On both the left and the right, activists are sharpening their weapons, convinced that the outcome of the next presidential election could be decided on this question of gender identity and, in particular, transgender identity. Emily Drabinsky, the new president of the American Library Association (ALA), has clearly announced the color. Its stated aim is ‘Queering the catalog.’ Among observers of this culture war, however, the opinion seems to be spreading the moral ascendancy that the liberal left has claimed, by opposing any censorship of texts dealing with LGBT themes, loses its force singularly when these same liberals find themselves accused of demonstrating similar intolerance, notably when they advocate the withdrawal of great classics such as Of Mice and Men, by John Steinbeck, or even Adventures of Huckleberry Finn, by Mark Twain.

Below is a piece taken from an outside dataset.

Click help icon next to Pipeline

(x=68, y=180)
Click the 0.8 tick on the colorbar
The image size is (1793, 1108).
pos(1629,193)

The replacement of the N-word in this last novel by various euphemisms—slave, serving—has thus allowed the bar of censorship to be passed with new editions, but the feeling seems to prevail that political correctness cannot justify such a sacrilege. As comforting as such a reaction may be, one cannot predict a general surge from it, because, with Twain’s novel, we were touching on a monument of American literature. In truth, the momentum given by these benevolent censors of the dyed-in-the-wool left joins the benevolence of several states anxious to maintain peaceful relations with families. New Hampshire thus passed a law in 2021 called Right to Freedom from Discrimination in Public Workplaces and Education. This moral compass allows to set a course guiding the acquisition of books, thus opportunely limiting the appeals of disgruntled parents. Its influence is also exerted on the teachings provided and allows to bring into line any recalcitrant teachers. Some killjoys see it as a form of censorship. The waltz of books on the shelves does not seem about to stop.